## EXTRACT TO READ:

So yeah, don’t get excited.

Now, the main attraction of this promotion to me isn’t about scoring and accumulating points for the leaderboard, it’s about the economy fare deals that SQ gives out to players.

TL;DR here are the cheatcodes that you can get from playing the game that give you discounted economy class fares to selected destinations. The number in the code is the price you pay. I’m going to include in square brackets at the end how much these fares were during the Santa Gift Grab game for comparison. You enter these codes at the booking screen when it asks you if you have a special code.

  • Ho Chi Minh: CNY188S [$188]
  • Colombo: CNY388C [$388]
  • Beijing: CNY388B [$388]
  • Paris: CNY808P [$808]
  • Melbourne: CNY588M [$588]
  • Bali: CNY228D [$228]
  • Hong Kong: CNY228H [$228]
  • Bangkok: CNY188B [$188]

As you can see, all promotional prices are the same as last time. The main difference is they don’t have Manchester this time round ($808 during the Christmas sale). These fares need to be booked by 31 January for travel till 31 March 2017. My pick of the deals? Bangkok and Beijing seem to be fantastic value. Seats are limited, so if you’re thinking of booking you’d better do so sooner rather than later.

Now save yourself time by not playing the game. I mean, look man, I love my games. I think Bioshock Infinite is a work of art, a grandiose exploration of themes like American exceptionalism, manifest destiny, predestination and the illusion of choice, constants and variables and how you building a floating city to avoid the Sodom below might not be the best idea. I love the Last of Us, Psychonauts (it’s really your fault that all the games now are military FPS derivatives), the Fallout series (maybe not New Vegas) etc etc.

I suppose it is unfair to demand something similar from SQ . But couldn’t they at least make sure the game works properly? Here’s my experience playing The Prosperity Tree.

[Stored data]
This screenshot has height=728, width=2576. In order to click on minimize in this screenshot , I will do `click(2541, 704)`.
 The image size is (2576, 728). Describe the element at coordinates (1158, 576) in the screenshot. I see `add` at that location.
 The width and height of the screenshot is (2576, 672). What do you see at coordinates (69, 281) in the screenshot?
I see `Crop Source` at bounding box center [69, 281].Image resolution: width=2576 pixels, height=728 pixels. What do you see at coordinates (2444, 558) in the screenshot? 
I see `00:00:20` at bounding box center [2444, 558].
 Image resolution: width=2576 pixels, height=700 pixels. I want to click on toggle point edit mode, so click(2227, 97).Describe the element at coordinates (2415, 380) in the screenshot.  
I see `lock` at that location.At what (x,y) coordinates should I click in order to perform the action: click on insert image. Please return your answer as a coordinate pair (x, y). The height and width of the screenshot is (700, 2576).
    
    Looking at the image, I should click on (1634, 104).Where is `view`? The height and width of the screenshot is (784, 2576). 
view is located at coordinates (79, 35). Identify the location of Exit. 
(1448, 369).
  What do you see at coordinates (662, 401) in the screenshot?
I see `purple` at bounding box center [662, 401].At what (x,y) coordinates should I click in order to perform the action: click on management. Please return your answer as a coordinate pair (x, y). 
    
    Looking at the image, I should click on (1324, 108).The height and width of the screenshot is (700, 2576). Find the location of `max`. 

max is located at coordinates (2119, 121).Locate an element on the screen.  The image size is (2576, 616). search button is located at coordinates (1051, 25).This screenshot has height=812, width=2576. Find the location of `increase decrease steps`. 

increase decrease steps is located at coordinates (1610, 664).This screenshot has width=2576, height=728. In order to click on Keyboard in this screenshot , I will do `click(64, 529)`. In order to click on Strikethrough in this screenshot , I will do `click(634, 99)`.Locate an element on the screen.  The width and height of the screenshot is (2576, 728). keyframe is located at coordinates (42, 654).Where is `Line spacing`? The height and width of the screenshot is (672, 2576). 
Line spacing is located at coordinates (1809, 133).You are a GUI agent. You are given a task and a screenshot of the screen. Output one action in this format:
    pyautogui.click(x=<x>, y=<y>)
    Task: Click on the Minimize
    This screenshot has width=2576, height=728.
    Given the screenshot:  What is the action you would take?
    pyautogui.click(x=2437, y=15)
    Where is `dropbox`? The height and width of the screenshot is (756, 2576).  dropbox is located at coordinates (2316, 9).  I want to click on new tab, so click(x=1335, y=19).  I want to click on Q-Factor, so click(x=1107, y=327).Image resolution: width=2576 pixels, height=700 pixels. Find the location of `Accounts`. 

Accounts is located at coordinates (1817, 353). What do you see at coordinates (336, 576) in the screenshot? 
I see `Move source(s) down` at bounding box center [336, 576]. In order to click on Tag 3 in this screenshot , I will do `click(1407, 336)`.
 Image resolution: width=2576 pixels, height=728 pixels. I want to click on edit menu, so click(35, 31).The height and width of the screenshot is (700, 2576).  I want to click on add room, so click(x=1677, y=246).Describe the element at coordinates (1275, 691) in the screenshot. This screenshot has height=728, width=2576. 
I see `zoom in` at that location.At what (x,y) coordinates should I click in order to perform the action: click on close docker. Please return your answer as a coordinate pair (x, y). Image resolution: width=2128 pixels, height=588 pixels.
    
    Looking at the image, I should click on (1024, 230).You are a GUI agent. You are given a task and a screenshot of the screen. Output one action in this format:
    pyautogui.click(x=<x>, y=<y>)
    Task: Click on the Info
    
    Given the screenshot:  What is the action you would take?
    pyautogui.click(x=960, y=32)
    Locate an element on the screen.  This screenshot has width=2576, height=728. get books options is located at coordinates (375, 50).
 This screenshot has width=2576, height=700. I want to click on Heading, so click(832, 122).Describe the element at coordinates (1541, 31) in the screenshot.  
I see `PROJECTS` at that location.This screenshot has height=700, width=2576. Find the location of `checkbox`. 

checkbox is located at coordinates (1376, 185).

## REQUIRED ACTIONS:
(a) In the post about the discounted fare codes, by what date must the fares be booked?
(b) Carry on the post about the fare codes from the game, beginning after its final sentence.

## RESULTS FOR THE EXERCISE:
(a) By 31 January, for travel until 31 March 2017.

(b)
This is the loading screen. I was concerned there was no intro cut scene as this not only reflected corner cutting, it also made it difficult for me to identify with the protagonist of the game.

I was then taken to the launch segment. The premise of the game was explained to me in clear and simple English. I was excited at the epic quest I was about to embark on. Maybe I’d find, on this quest, elusive rare items like saver space on SQ25/26, an SQ website that lets me make online changes to tickets after the first leg’s been flown, or maybe the ultimate rare Pokemon, an op-up!

Or you could just give me these. Yeah, that’s cool too.

Too quickly I was thrust into the heat of battle. I panicked because I felt unready. Don’t most games usually have an in-game tutorial where the first mission’s just learning about your basic moves? How was I supposed to rescue the princess? Which was the jump button? And would the Konami code do anything?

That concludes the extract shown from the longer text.